• solidasparagus 9 hours ago

    Nice work! There is a gap when it comes to writing single-machine, concurrent CPU-bound python code. Ray is too big, pykka is threads only, builtins are poorly abstracted. The syntax is also very nice!

    But I'm not sure I can use this even though I have a specific use-case that feels like it would work well (high-performance pure Python downloading from cloud object storage). The examples are a bit too simple and I don't understand how I can do more complicated things.

    I chunk up my work, run it in parallel and then I need to do a fan-in step to reduce my chunks - how do you do that in Pyper?
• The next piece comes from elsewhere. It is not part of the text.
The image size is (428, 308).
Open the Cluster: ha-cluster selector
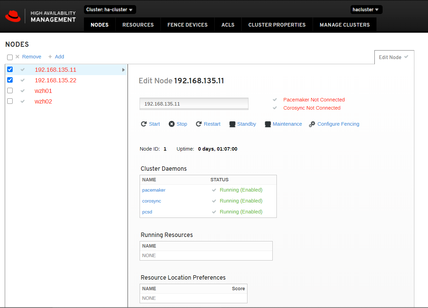click(110, 10)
    Can the processes have state? Pure functions are nice, but if I'm reaching for multiprocess, I need performance and if I need performance, I'll often want a cache of some sort (I don't want to pickle and re-instantiate a cloud client every time I download some bytes for instance).

    How do exceptions work? Observability? Logs/prints?

    Then there's stuff that is probably asking too much from this project, but I get it if I write my own python pipeline so it matters to me - rate limiting WIP, cancellation, progress bars.

    But if some of these problems are/were solved and it offers an easy way to use multiprocessing in python, I would probably use it!

    • globular-toast 5 hours ago

      Do you really need to reinvent the wheel every time for parallel workloads? Just learn GNU parallel and write single-threaded code.

      Concurrency in general isn't about parallelism. It's just about doing multiple things at the same time.

      • halfcat 8 hours ago

        > I don't want to pickle and re-instantiate a cloud client every time I download some bytes for instance

        Have you tried multiprocessing.shared_memory to address this?

        • solidasparagus 6 hours ago

          I haven't played with that much! This isn't really a problem in general for my approach to writing this sort of code - when I use multiprocessing, I use a Process class or a worker task function with a setup step followed by a while loop that pulls from a work/control queue. But in the Pyper functional programming world, it would be a concern.

          IIRC multiprocessing.shared_memory is a much more low-level of abstraction than most python stuff, so I think I'd need to figure out how to make the client use the shared memory and I'm not sure if I could.

      • rtpg 8 hours ago

        You really should dive more into the `multiprocess` support option and highlight how this gets around issues with the GIL. This feels like a major value add, and "does this help with CPU-bound work" being "yes" is a big deal!

        I don't really need pipelining that much, but pipelining along with a certain level of durability and easy multiprocessing support? Now we're talking

        • t43562 5 hours ago

          ...although python 3.13 can be built without the GIL and it really does make threading useful. I did some comparisons with and without.

          I suppose one excellent thing about this would be if you could just change 1 parameter and switch from multiprocessing to threaded.

          • rtpg 2 hours ago

            I think you could build off of threading. I do think here it's good to acknowledge that Python async is fundamentally single-threaded (or rather, "single thread per event loop"), so if you do go a multi-thread version you might have to do some bookkeeping to make it all work well.

            I'm not sure how well async Python libs are tested against working in a world with multiple event loops, but I bet there are a _lot_ of latent bugs in that space.

        • urduntupu 2 hours ago

          Very good README.md, teasing and explaining very well the the provided value. Well done!

          • yablak 6 hours ago
            • minig33 3 days ago

              This is cool - I’ve been looking for something like this. I really liked the syntax of Prefect v1 but it was overcomplicated with execution configuration in subsequent versions. I just want something to help me just run async pipelines and prevent AsyncIO weirdness - going to test this out.

              • grandma_tea 10 hours ago

                Nice! I'm looking forward to trying it out. This seems very similar to https://github.com/cgarciae/pypeln/

                • kissgyorgy 7 hours ago

                  Very simple and elegant API!